[PROBLEM TO WORK ON]:
Below are the records; extract from them the line containing "Viewport: 451px width, 283px height." to the line containing "Task: Expand the Configuraciones side panel", both lines included, exactly and with no pictures.

Stored data entries
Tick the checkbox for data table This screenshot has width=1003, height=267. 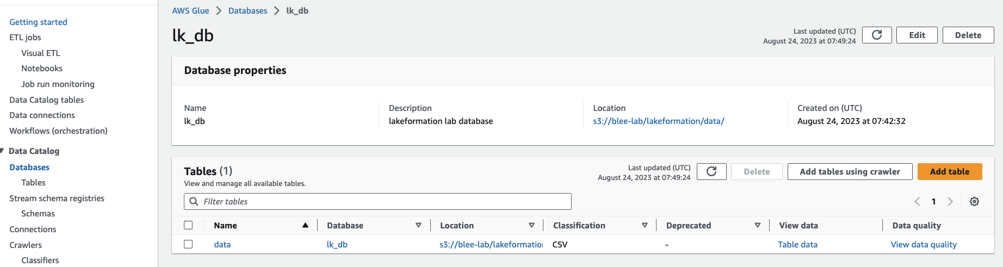coord(188,245)
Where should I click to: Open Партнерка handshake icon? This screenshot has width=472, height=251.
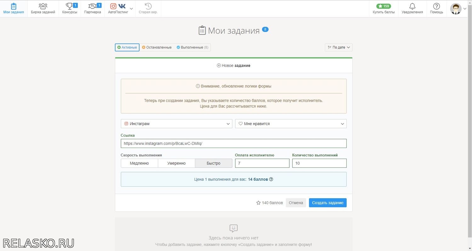point(92,6)
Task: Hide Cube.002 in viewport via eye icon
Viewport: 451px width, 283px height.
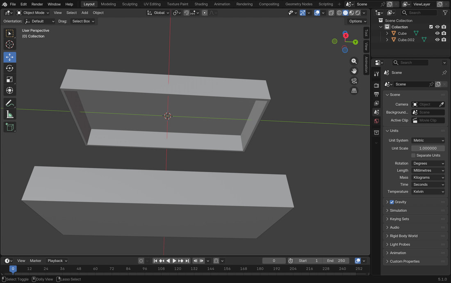Action: click(x=437, y=40)
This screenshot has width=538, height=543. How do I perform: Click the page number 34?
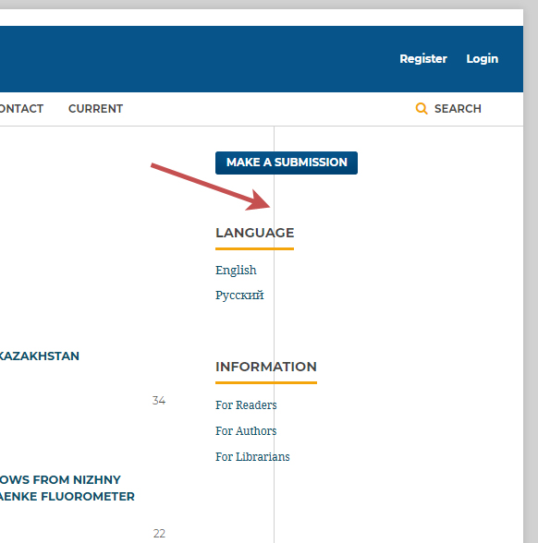[159, 401]
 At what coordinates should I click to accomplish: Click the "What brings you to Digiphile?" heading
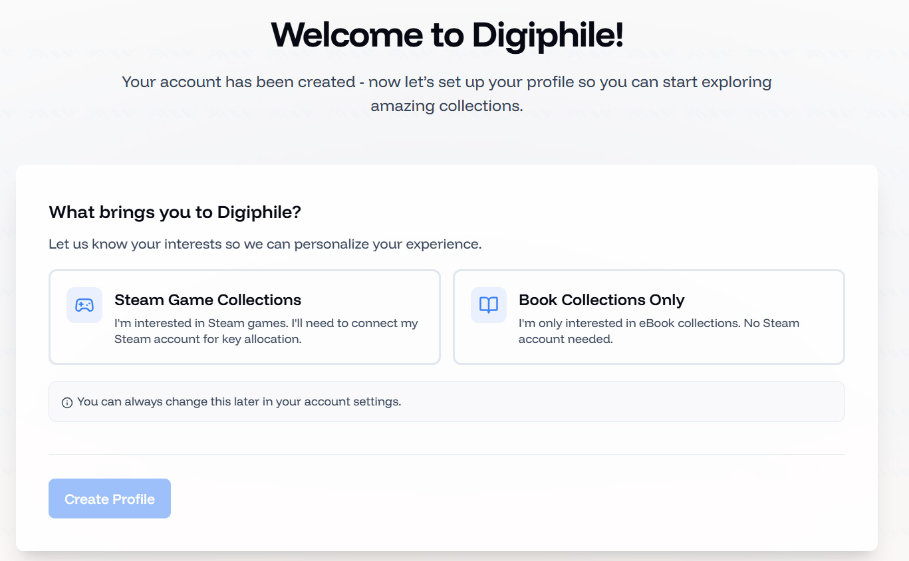175,213
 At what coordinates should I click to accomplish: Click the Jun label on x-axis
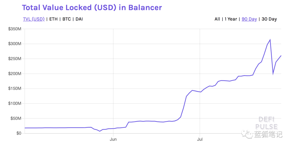[x=113, y=139]
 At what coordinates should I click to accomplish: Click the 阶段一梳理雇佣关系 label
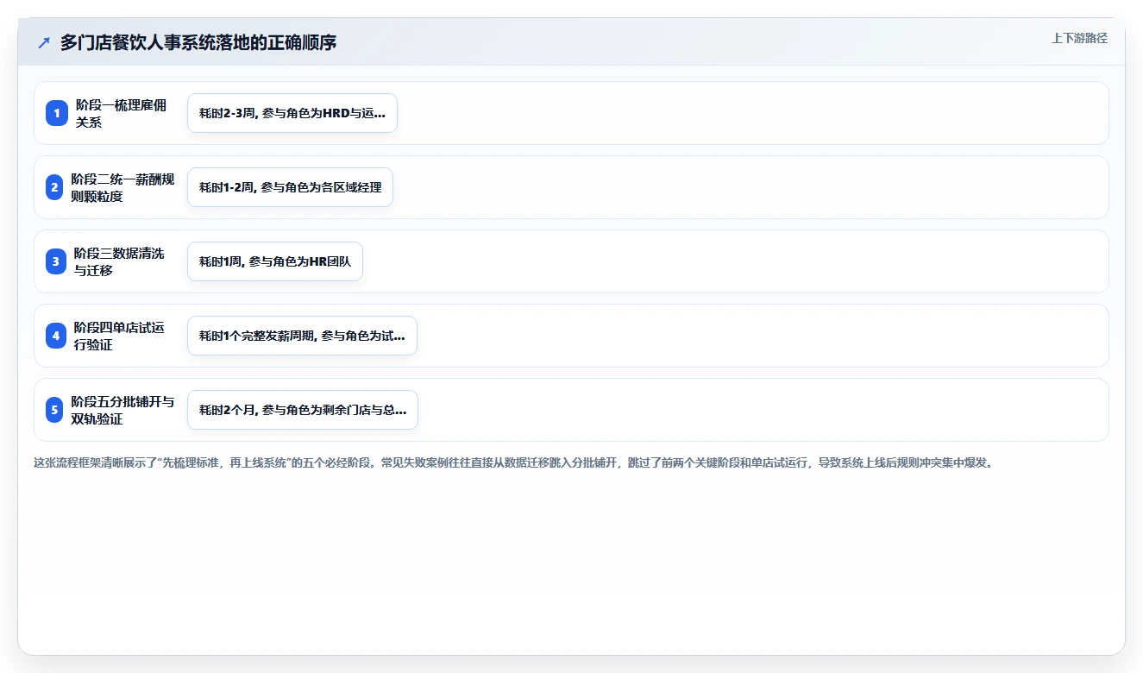(122, 113)
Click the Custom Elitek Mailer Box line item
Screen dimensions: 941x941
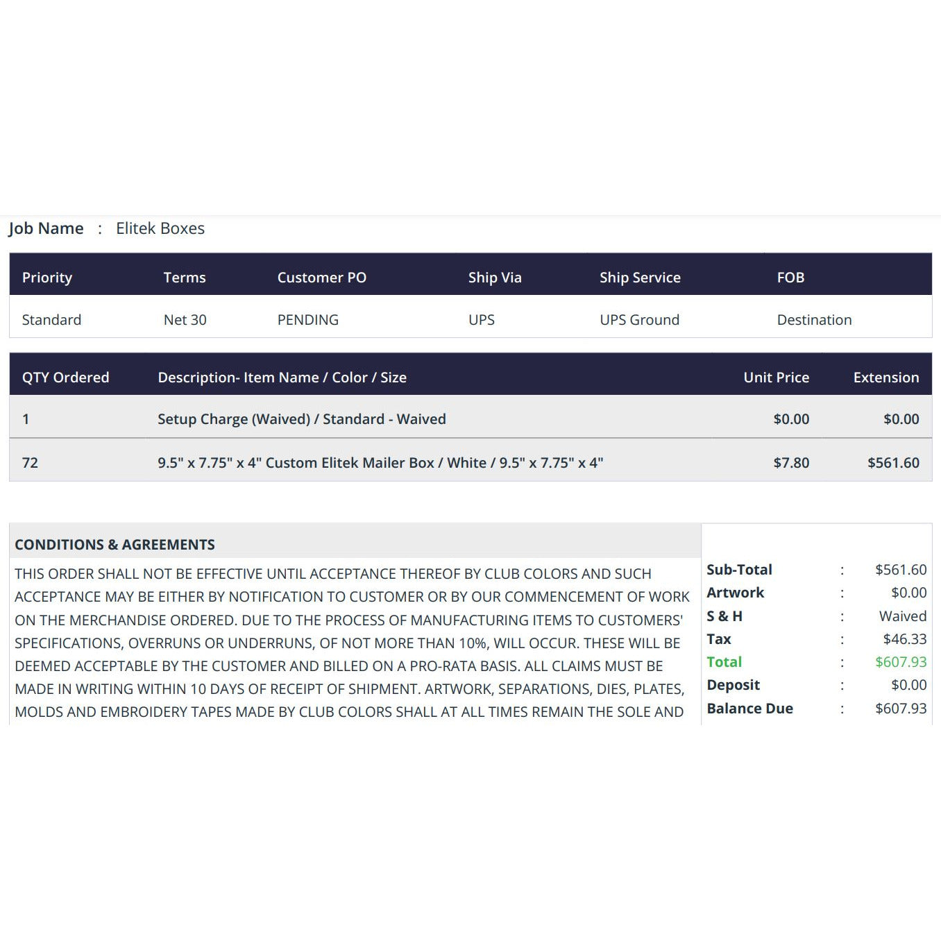(x=380, y=463)
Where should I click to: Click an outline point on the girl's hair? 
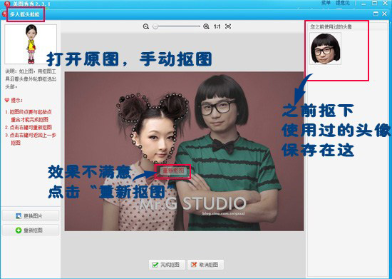coord(138,95)
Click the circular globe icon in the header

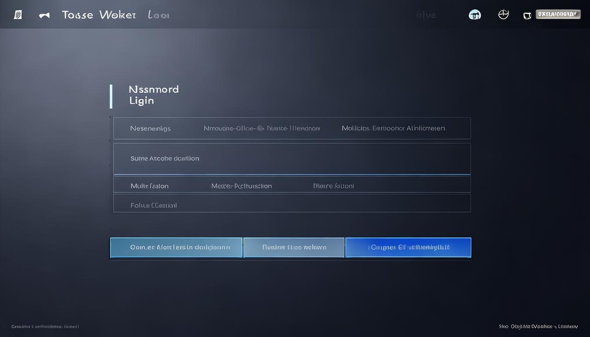pyautogui.click(x=503, y=14)
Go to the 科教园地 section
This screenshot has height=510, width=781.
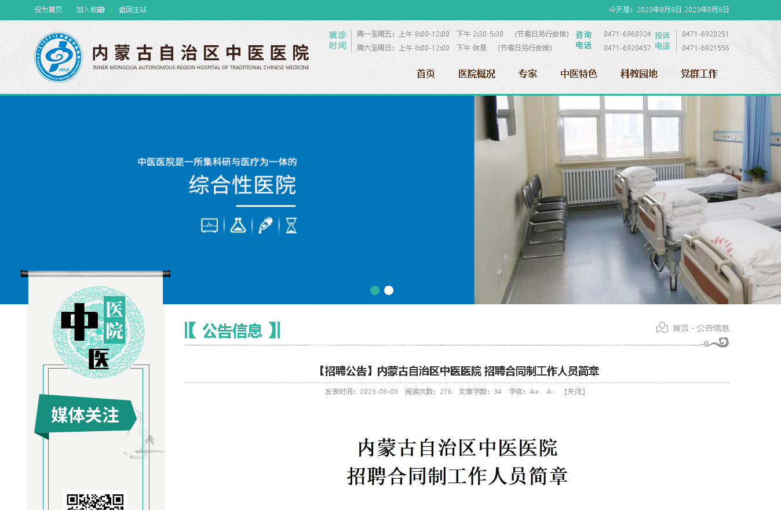coord(638,74)
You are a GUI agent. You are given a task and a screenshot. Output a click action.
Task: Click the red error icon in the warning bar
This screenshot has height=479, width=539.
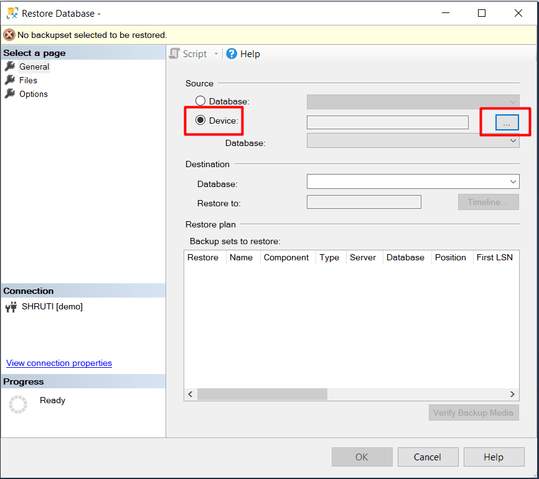tap(9, 35)
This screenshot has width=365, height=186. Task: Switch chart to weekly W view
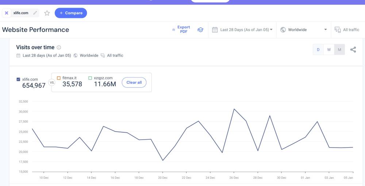[x=329, y=50]
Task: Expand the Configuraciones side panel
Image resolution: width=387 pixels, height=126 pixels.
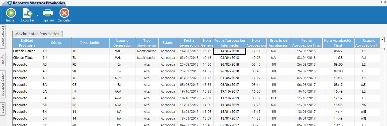Action: point(3,84)
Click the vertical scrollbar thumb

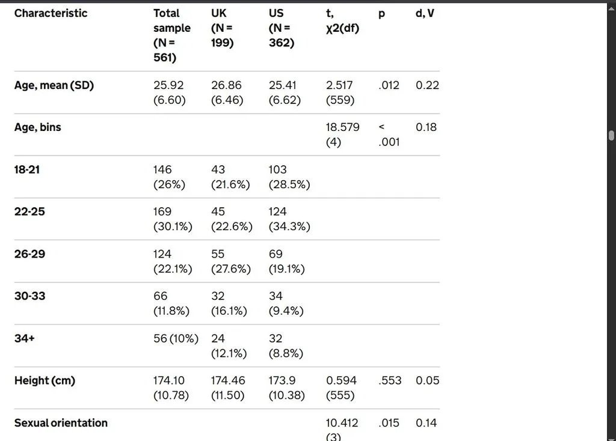tap(611, 136)
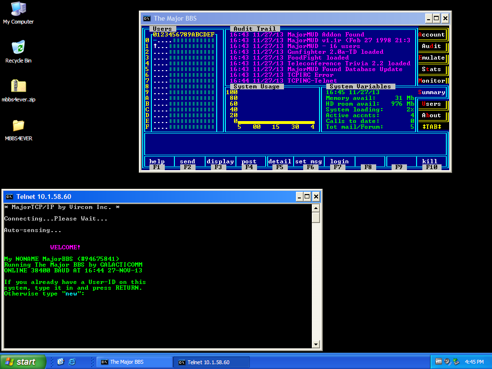
Task: Click the About button
Action: pos(431,115)
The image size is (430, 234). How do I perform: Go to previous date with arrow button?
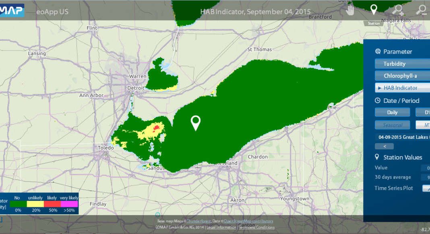384,146
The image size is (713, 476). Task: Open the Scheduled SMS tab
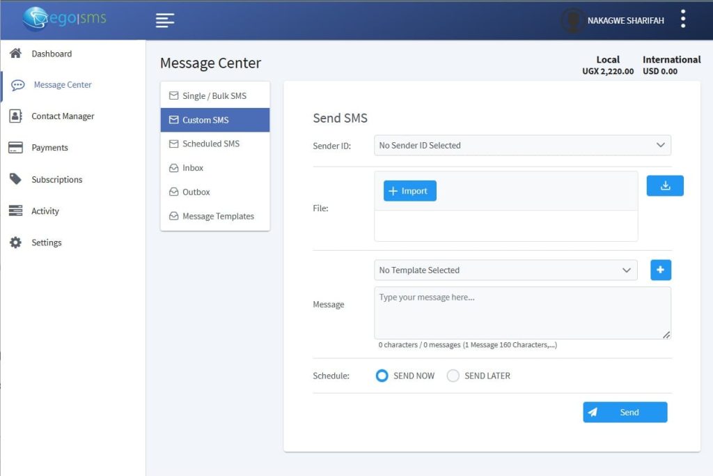(x=210, y=144)
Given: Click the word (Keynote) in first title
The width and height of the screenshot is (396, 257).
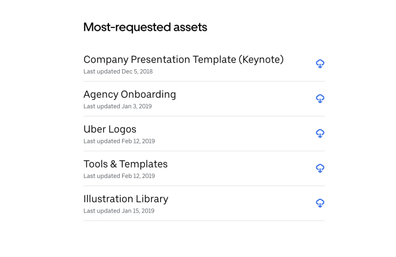Looking at the screenshot, I should pos(261,60).
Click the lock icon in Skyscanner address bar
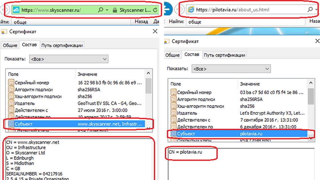Screen dimensions: 320x180 (x=115, y=10)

[WRITTEN RESPONSE]:
Viewport: 451px width, 283px height.
Action: click(x=437, y=40)
This screenshot has width=538, height=543. How do I perform: Click the page number 34?
[159, 401]
 At what coordinates should I click to accomplish: Click the "What brings you to Digiphile?" heading
175,213
 At what coordinates should I click to accomplish: Click the Jun label on x-axis
[x=113, y=139]
 At what coordinates should I click to accomplish: Click the 阶段一梳理雇佣关系 label
(122, 113)
Click the Custom Elitek Mailer Box line item
Screen dimensions: 941x941
(x=380, y=463)
Where should I click to: Click an outline point on the girl's hair? 
coord(138,95)
Click the circular globe icon in the header

pyautogui.click(x=503, y=14)
Go to the 科教园地 section
This screenshot has height=510, width=781.
coord(638,74)
You are a GUI agent. You are given a task and a screenshot. Output a click action.
Task: Click the red error icon in the warning bar
This screenshot has height=479, width=539.
tap(9, 35)
This screenshot has width=365, height=186. Task: Switch chart to weekly W view
[x=329, y=50]
Task: Expand the Configuraciones side panel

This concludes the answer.